Having grown up in the 70s, and with one foot always firmly in the 60s, my musical influences are primarily of that era. Mine is thus a mixture of soft-rock, mellow, acoustic, Beatle-esque, with an occasional smattering of rock-n-roll angst. In spite of this my hope is that through my songs I can connect with people who find something spiritually positive in my offerings. Perhaps something that mirrors existing values and/or outlook, or even something that inspires a listener in their own spiritual journey, or provokes a new positive way of looking at our place in the bigger scheme of things.
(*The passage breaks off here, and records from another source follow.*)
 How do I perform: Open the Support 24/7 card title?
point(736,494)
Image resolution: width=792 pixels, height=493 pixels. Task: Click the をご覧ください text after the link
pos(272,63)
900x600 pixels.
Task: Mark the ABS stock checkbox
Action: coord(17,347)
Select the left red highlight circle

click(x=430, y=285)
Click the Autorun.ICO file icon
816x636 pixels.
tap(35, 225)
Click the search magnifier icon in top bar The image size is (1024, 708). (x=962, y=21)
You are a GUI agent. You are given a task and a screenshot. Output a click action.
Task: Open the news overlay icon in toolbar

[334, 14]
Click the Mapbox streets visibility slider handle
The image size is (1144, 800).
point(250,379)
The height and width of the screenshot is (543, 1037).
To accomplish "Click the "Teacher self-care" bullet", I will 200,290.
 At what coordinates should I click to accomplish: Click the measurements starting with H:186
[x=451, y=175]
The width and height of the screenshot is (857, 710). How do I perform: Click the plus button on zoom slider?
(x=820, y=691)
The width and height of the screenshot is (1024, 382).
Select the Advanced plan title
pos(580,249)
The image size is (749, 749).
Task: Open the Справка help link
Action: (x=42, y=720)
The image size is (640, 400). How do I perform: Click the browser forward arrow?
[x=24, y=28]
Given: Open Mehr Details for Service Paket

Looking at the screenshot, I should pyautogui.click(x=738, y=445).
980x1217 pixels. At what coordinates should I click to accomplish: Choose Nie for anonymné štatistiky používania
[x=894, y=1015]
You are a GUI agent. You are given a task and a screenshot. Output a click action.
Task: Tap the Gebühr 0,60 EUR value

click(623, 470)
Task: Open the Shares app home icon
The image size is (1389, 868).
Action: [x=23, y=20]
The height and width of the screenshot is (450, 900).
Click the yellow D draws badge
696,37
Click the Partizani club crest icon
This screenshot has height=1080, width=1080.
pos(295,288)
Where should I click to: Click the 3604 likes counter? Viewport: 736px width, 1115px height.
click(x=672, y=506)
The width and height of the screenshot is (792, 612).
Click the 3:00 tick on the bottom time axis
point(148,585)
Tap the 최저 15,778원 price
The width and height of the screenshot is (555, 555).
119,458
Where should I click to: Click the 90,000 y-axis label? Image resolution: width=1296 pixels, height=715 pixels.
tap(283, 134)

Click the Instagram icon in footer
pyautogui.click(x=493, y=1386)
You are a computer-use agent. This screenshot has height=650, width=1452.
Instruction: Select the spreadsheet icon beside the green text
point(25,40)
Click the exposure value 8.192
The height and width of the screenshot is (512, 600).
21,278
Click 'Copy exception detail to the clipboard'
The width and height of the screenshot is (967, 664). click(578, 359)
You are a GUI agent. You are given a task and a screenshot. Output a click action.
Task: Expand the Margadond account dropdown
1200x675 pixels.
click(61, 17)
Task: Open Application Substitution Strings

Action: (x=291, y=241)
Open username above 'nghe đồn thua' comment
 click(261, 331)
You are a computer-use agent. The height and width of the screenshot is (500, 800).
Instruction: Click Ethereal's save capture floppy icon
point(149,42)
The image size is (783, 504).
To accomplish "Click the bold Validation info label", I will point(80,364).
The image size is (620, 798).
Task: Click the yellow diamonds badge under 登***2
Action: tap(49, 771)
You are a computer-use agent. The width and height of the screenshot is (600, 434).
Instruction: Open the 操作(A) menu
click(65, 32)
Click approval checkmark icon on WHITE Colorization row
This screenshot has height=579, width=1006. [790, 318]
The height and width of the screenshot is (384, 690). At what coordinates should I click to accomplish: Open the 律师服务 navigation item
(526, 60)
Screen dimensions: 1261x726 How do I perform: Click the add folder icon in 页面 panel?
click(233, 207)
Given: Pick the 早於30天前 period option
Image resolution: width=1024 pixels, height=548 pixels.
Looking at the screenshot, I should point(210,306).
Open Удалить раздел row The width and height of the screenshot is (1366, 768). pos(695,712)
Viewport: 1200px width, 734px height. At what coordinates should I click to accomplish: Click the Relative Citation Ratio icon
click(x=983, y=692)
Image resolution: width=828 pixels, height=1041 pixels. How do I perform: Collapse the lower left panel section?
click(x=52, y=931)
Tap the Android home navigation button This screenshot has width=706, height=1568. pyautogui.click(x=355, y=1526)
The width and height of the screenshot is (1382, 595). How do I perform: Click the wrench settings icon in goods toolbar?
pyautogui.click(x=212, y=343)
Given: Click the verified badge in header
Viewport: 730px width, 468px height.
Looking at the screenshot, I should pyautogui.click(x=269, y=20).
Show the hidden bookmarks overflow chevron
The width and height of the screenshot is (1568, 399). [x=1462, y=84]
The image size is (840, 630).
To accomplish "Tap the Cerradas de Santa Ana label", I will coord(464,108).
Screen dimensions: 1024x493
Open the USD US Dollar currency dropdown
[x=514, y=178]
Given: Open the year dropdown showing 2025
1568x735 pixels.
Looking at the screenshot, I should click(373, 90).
Or perhaps something that simply helps a spiritual person feel they are less alone in a material world.
HEAR DAVID'S TRACKS
Reflecting on my experience of inexplicable familiarity upon contact with mantra chanting, and my never-learned yet ready-knowledge of melody and chords, I now see all such things as simple resumption of past life cultivations. To me reincarnation persuasively explains many things. All it takes is a timely trigger to bring past passions rushing back to the surface of conscious awareness. To resume, so to speak, from where one last left off. Of course, I’m not saying it’s proven … just it makes sense to me personally.
Has the seed of my teenage wishful thinking now born fruit? Did I become one of those imagined musical seers of my youth? Probably not. After all I’m just a fallible person with a fleeting point of view, looking at something very big and perhaps from time to time some appreciating a very small aspect, as seen from where I presently stand.
Perhaps my music is your cup of tea? I hope so.